Welcome to the MongoDB Community @Bago_Bago !
The maximum salary value can be efficiently found by sorting in descending order using an index, which would be a better approach than iterating the whole collection to find a max value via aggregation accumulators like $group or $max.
You can explain your queries to see how they are processed including the ratio of index keys and documents examined compared to results returned.
Following is an example in the MongoDB shell (mongosh):
// Set up test data
db.salaries.insert([
{name:'john', salary: 2000},
{name:'jack', salary: 1900},
{name:'phill', salary: 2000},
{name:'lamar', salary: 1500}
])
// Add index
db.salaries.createIndex({salary:1})
// Find the max salary value
var maxSalary = db.salaries.find(
{}, // query matches all documents
{_id:0, salary:1} // projection limited to the indexed field to make this a covered query
).sort({salary:-1}).limit(1).next()
Excerpt from .explain("executionStats") output for this query:
nReturned: 1,
executionTimeMillis: 0,
totalKeysExamined: 1,
totalDocsExamined: 0,
This query only had to check a single index key (the max value based on the index order) and returned the matching value from the index without fetching any documents (which is called a covered query).

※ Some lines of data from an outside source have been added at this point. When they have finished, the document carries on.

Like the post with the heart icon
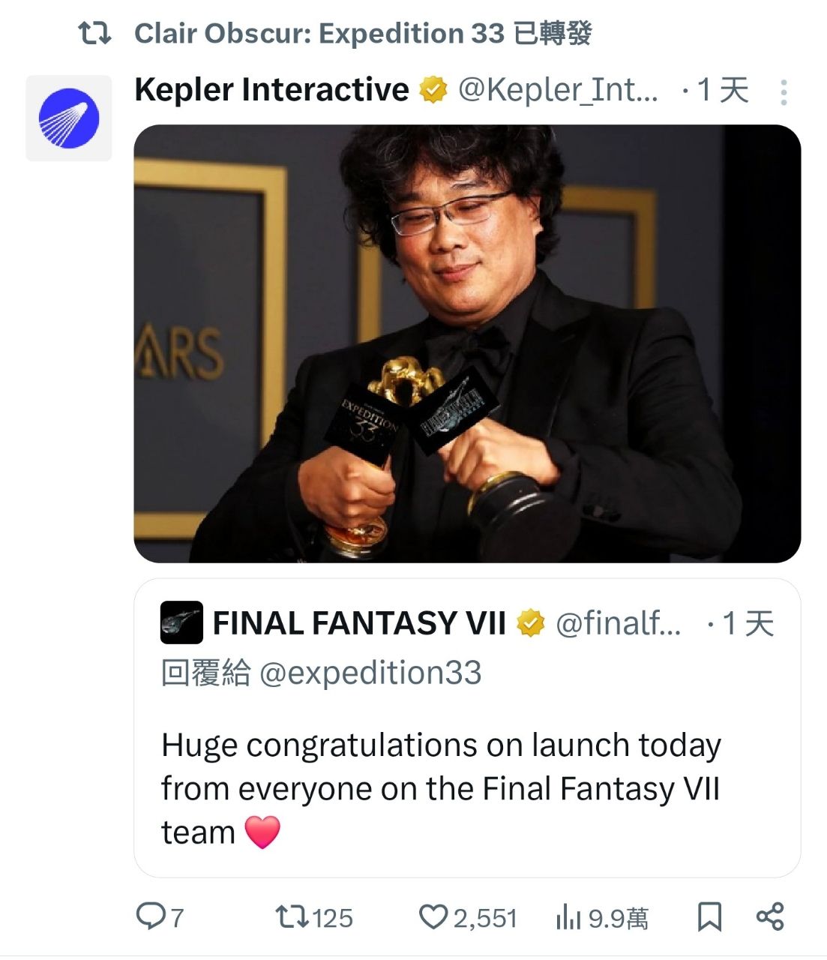The image size is (827, 960). pyautogui.click(x=433, y=917)
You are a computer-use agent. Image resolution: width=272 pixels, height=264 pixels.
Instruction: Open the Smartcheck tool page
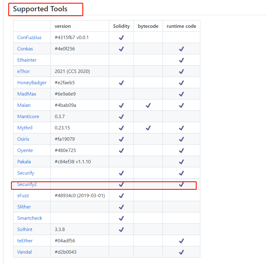30,218
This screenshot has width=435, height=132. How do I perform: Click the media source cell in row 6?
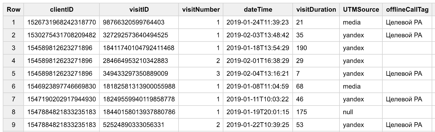(352, 86)
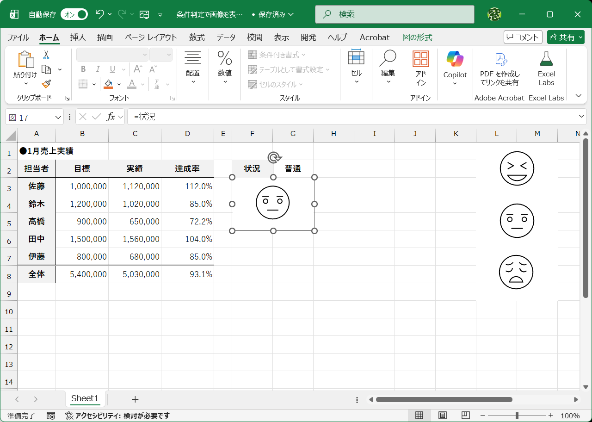Open the 挿入 ribbon tab
Viewport: 592px width, 422px height.
point(78,37)
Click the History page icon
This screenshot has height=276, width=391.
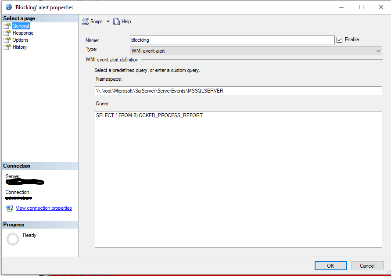[7, 47]
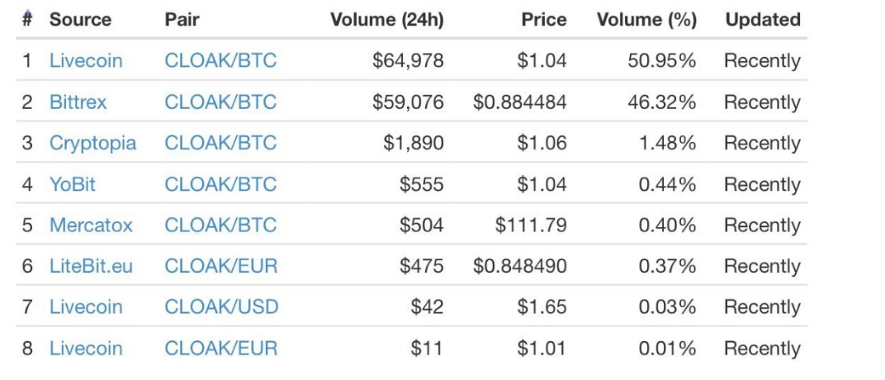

A quick check to confirm the value returned is suitable to be passed as the query parameter for find()
> maxSalary
{ salary: 2000 }
// Find all documents with max salary value
> db.salaries.find(maxSalary)
[
{
_id: ObjectId("631962b06fc808d36caace54"),
name: 'john',
salary: 2000
},
{
_id: ObjectId("631962b06fc808d36caace56"),
name: 'phill',
salary: 2000
}
]
Excerpt from .explain("executionStats") output for this query:
nReturned: 2,
executionTimeMillis: 0,
totalKeysExamined: 2,
totalDocsExamined: 2,
The ratio of index keys and documents examined is 1:1 with the number of result documents returned.
You could implement the same pattern in an aggregation query with $sort followed by $limit to find the maximum value and then a $lookup to fetch the matching documents, but will likely have to add some additional aggregation stages to get the desired result document format.